Christoph Aebischer@cab1ane

Weniger Bürokratie, mehr freier Markt. Bürgerliche Politikerinnen und Politiker machen sich gerne stark für solche Forderungen. Sie bekämpfen angeblich «Verwaltungsirrsinn», der ein effizientes Wirtschaften zu ersticken droht. Das ist in der Praxis gar nicht so einfach, wie das per Neujahr gelockerte Entsorgungsmonopol für Siedlungsabfälle zeigt.

Die vor mehr als zehn Jahren im Bundesparlament durch die CVP eingefädelte Deregulierung in diesem Bereich mag ja gut gemeint sein. Doch heute sind weder das Gewerbe noch die Gemeinden glücklich über die Neuerung. Die Berner Kantonalbank muss beispielsweise für sämtliche 62 Filialen einzeln Verträge mit den kommunalen Betrieben abschliessen, damit deren Abfallsack weiterhin mitgenommen werden darf.

Und die Gemeinde Köniz musste in einer Feuerwehrübung zum Jahresende das Abfallreglement anpassen, damit die kommunalen Betriebe die Dienstleistung künftig überhaupt anbieten können. Gleichzeitig ent­gehen der Gemeinde aber Gebühren­einnahmen, weil künftig Grossbetriebe keine Grundgebühr mehr bezahlen müssen.

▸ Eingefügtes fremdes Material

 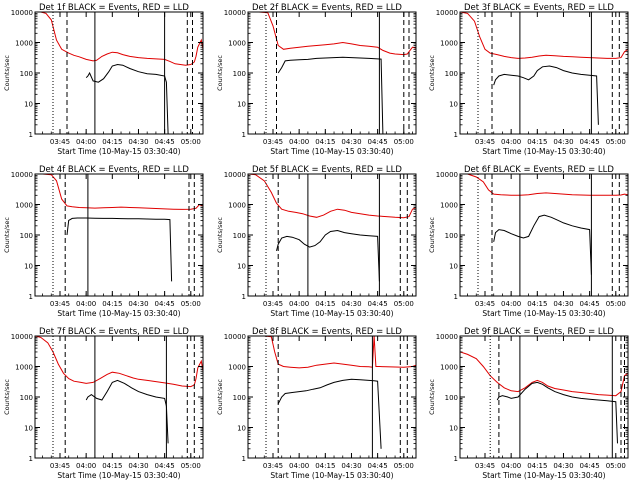 What do you see at coordinates (327, 170) in the screenshot?
I see `panel-title: Det 5f BLACK = Events, RED = LLD` at bounding box center [327, 170].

Im dümmsten Fall drohen Gebührenerhöhungen für die übrig bleibenden Kunden – für die Einwohnerinnen und Einwohner einer Gemeinde, aber auch für die meisten Firmen. Denn nur Unternehmen mit mehr als 250 Mitarbeitenden dürfen ihre Abfälle privat entsorgen. Paradoxerweise ist das Echo aber auch von deren Seite ziemlich verhalten. Unter dem Strich befürchten alle mehr Aufwand und weniger Effizienz.

Als ob diese Reaktionen nicht schon ironisch genug klingen würden, wird nun noch der kantonale Handels- und Industrieverein via SVP-Grossrat Lars Guggisberg aktiv. Mit einem Vorstoss auf kantonaler Ebene soll der «riesige Administrativ- und Kontrollaufwand» gestoppt werden. Solche absurden Vorgänge beschädigen die politische Glaubwürdigkeit und untergraben das in anderen Fällen durchaus berechtigte Anliegen.